• [DOCUMENT PASSAGE]:
Really concerned about the lack of attention along the coast / inland about this storm - mostly due to the forecast "Charlie-like" intensity burst and narrowing time frame to take action. I've been on the on the phone with hotels and some friends / chasers in the area and people are just starting to pay attention. I'm scheduled to arrive in Corpus tomorrow AM. Suspect the core will be east of Corpus in the darkness, but anything can happen. Epic flooding will occur, no doubt.
 
The 12z Euro is out to lunch, but sure is fun to watch! Shows a Texas landfall, it moves back out to sea after sitting on Corpus Cristi and got getting further inland, then hitting Lake Charles as a cat 3. While I agree with the idea of it moving back out over the coast and making it to Louisiana it is way off on its intensity forecasts IMHO.

GIF of the EURO here: https://twitter.com/SvrWxChaser/status/900820800630132737

EDIT: MANDATORY EVACUATION issue for Port Aransas, TX. Ferry to remain open until tomorrow morning, not sure about the causeways. Given how flat the island is, and the lack of adequate shelter on it I would not recommend any chaser attempt to ride out landfall on it or any of the islands unless you are Aquaman.

(Data items)
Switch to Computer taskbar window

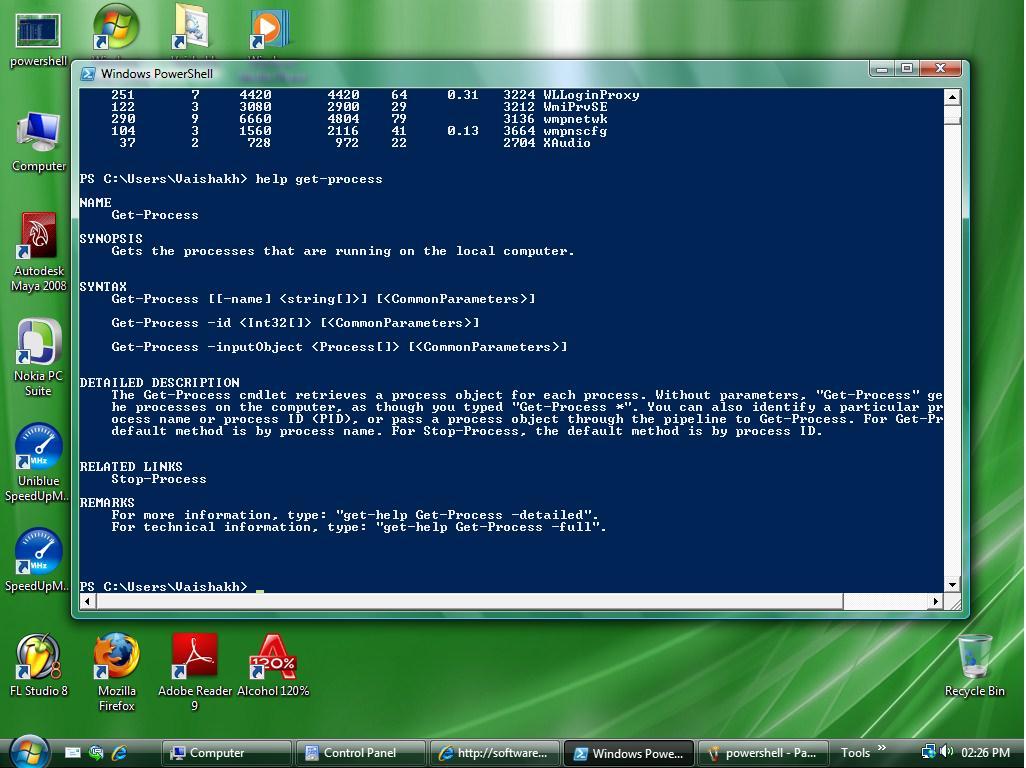[226, 753]
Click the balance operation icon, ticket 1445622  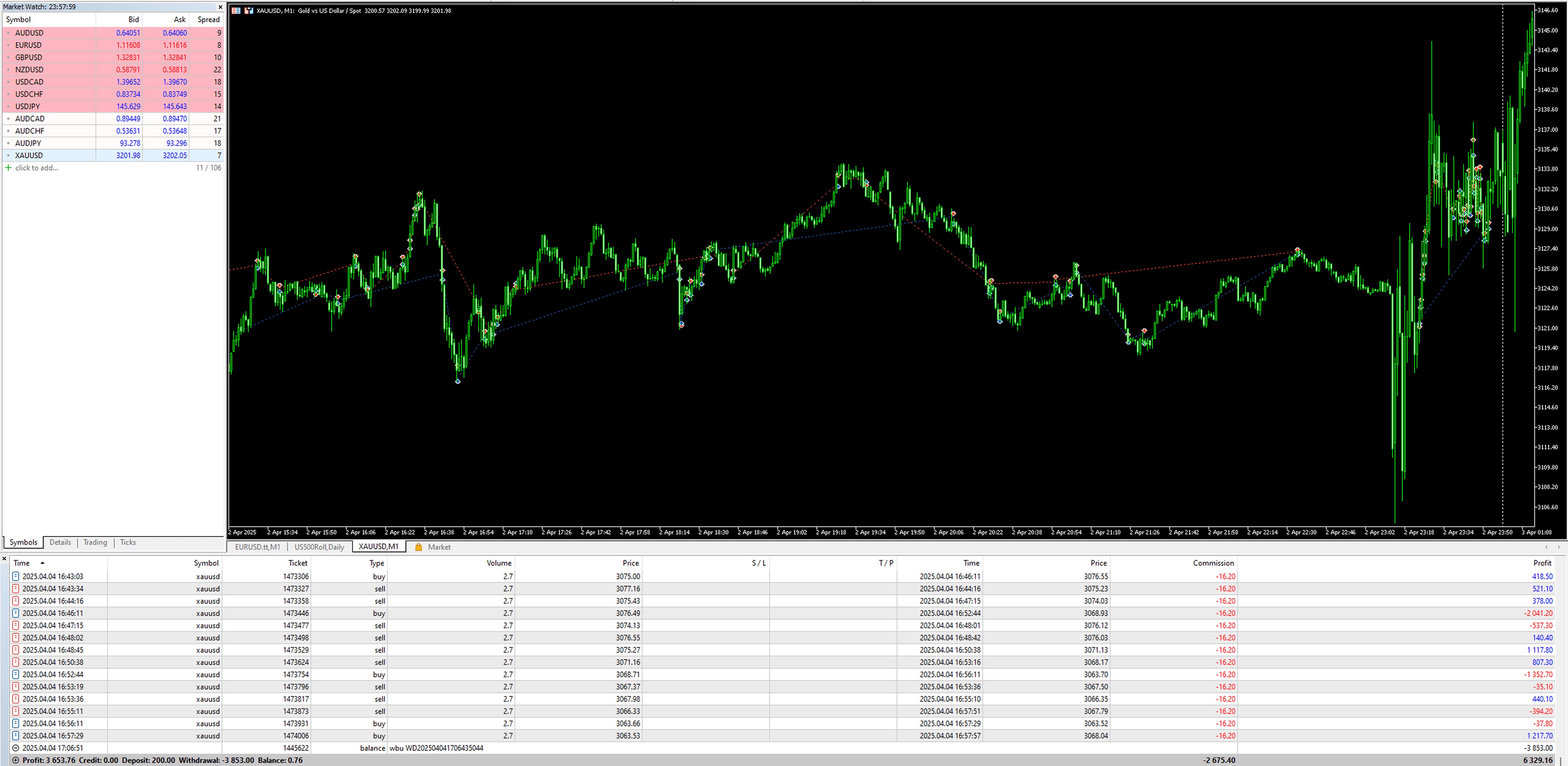pyautogui.click(x=16, y=748)
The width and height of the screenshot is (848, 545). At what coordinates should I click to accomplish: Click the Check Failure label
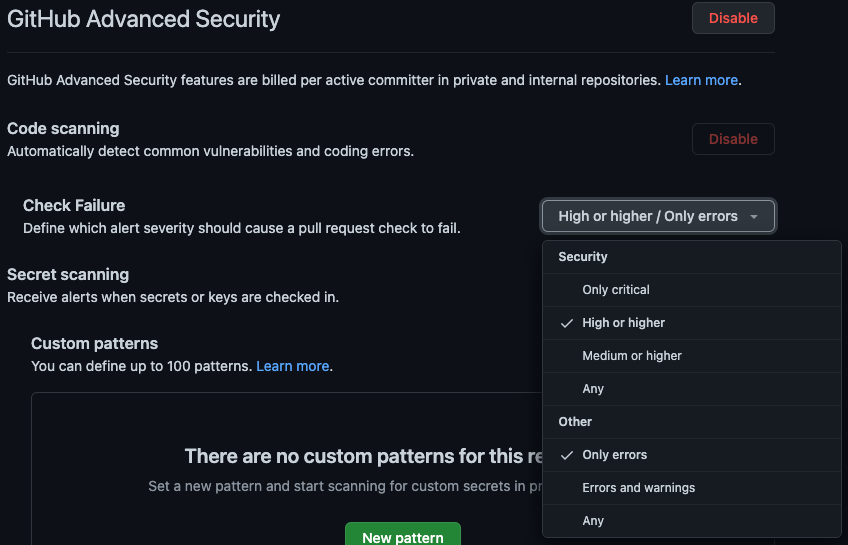coord(74,206)
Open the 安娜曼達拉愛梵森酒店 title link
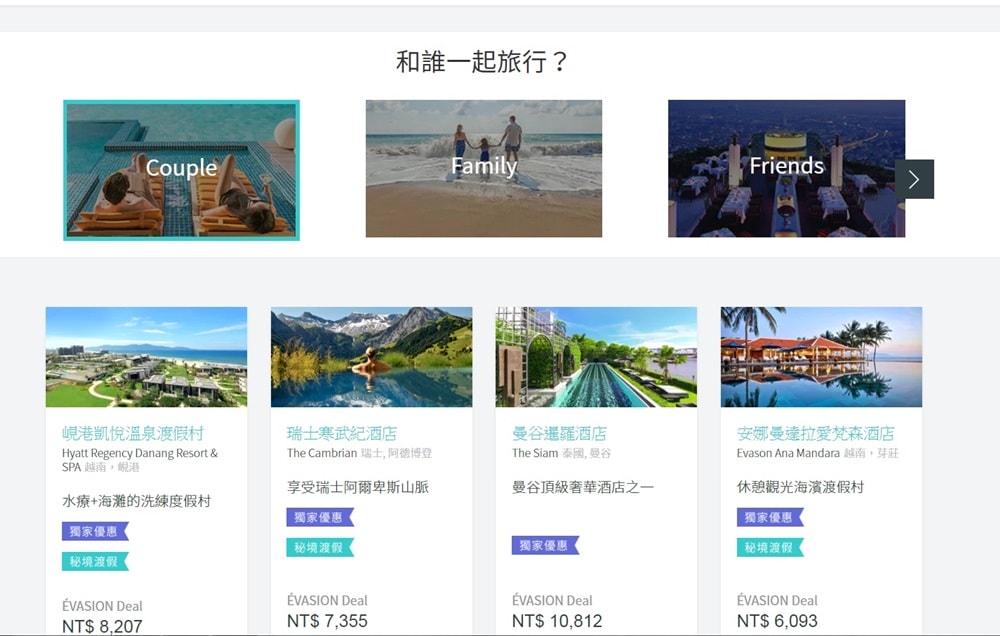This screenshot has height=636, width=1000. click(x=816, y=434)
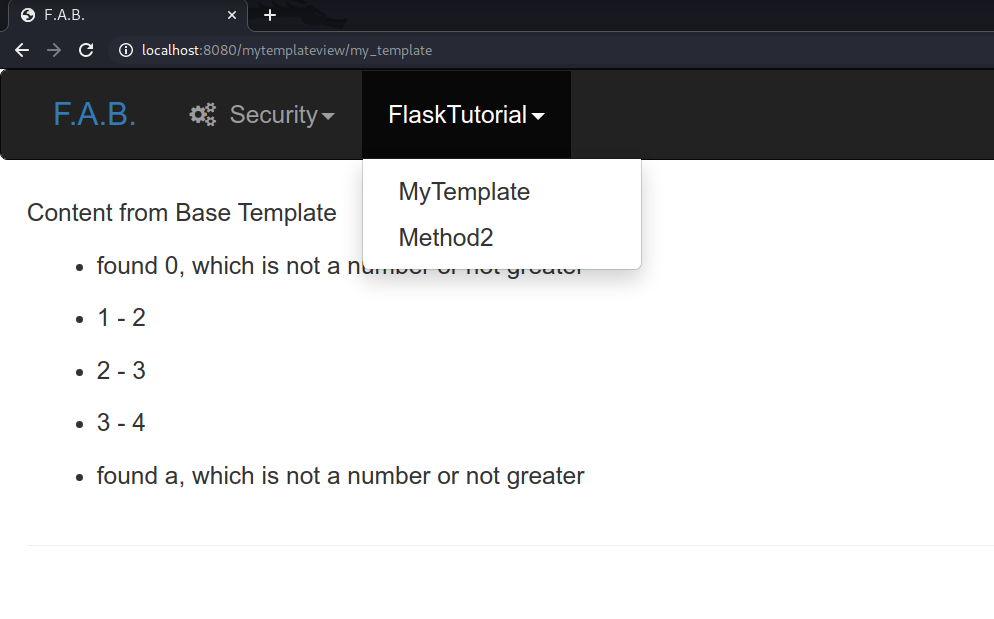Viewport: 994px width, 619px height.
Task: Click the F.A.B. favicon in the tab
Action: 27,15
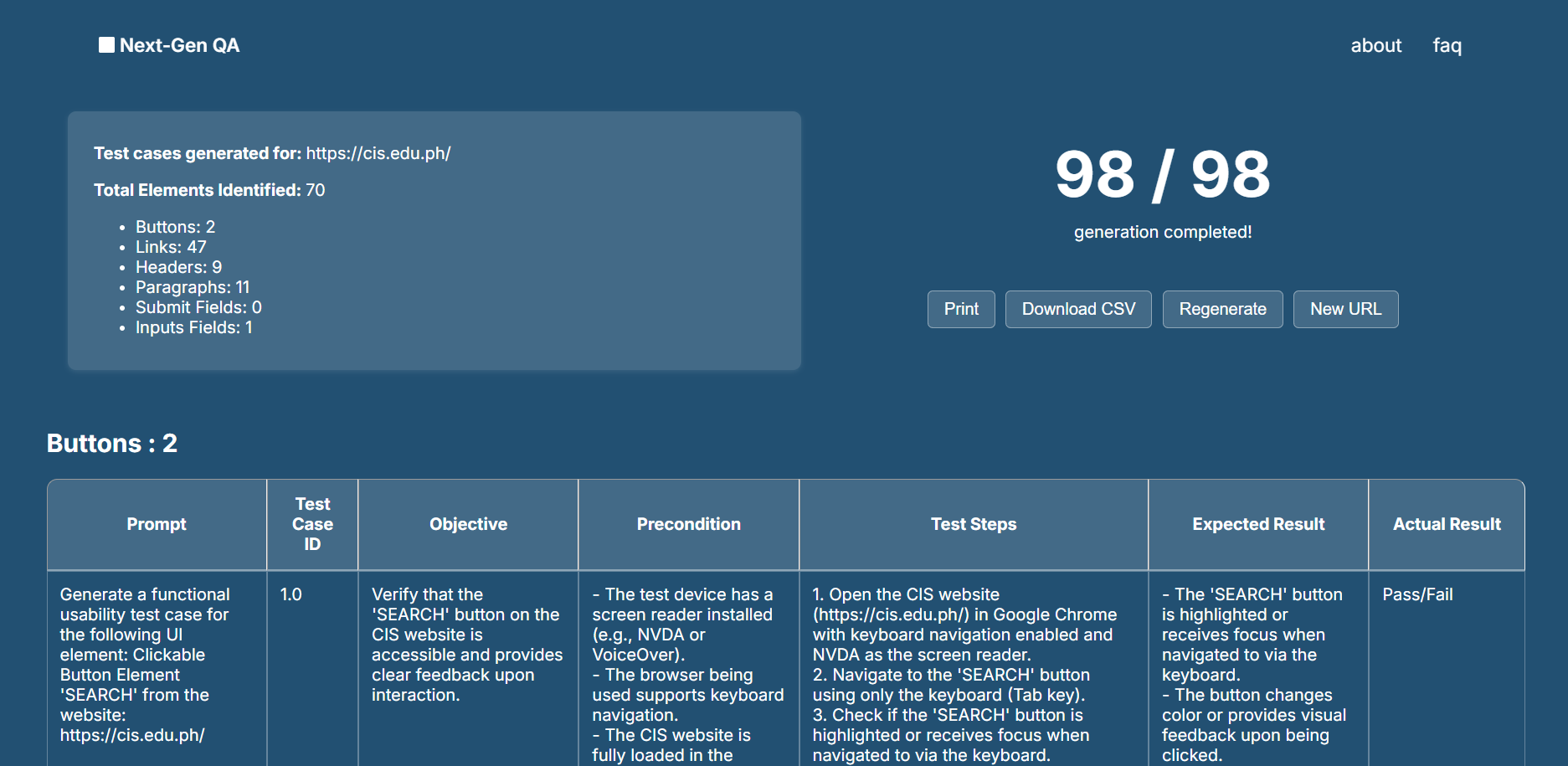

• [COMPLETE THE FOLLOWING]:
1. Please extract the part of the storm post starting with "Really concerned about" and going on through "occur, no doubt.", copying it word for word.
2. Answer these questions from the storm post:
(a) Where is the writer scheduled to arrive tomorrow morning?
(b) In the 12z Euro run, which place does the storm hit as a cat 3?
(c) For which place was a mandatory evacuation issued?

• [ANSWERS TO THE TASKS]:
1.
Really concerned about the lack of attention along the coast / inland about this storm - mostly due to the forecast "Charlie-like" intensity burst and narrowing time frame to take action. I've been on the on the phone with hotels and some friends / chasers in the area and people are just starting to pay attention. I'm scheduled to arrive in Corpus tomorrow AM. Suspect the core will be east of Corpus in the darkness, but anything can happen. Epic flooding will occur, no doubt.

2.
(a) Corpus
(b) Lake Charles
(c) Port Aransas, TX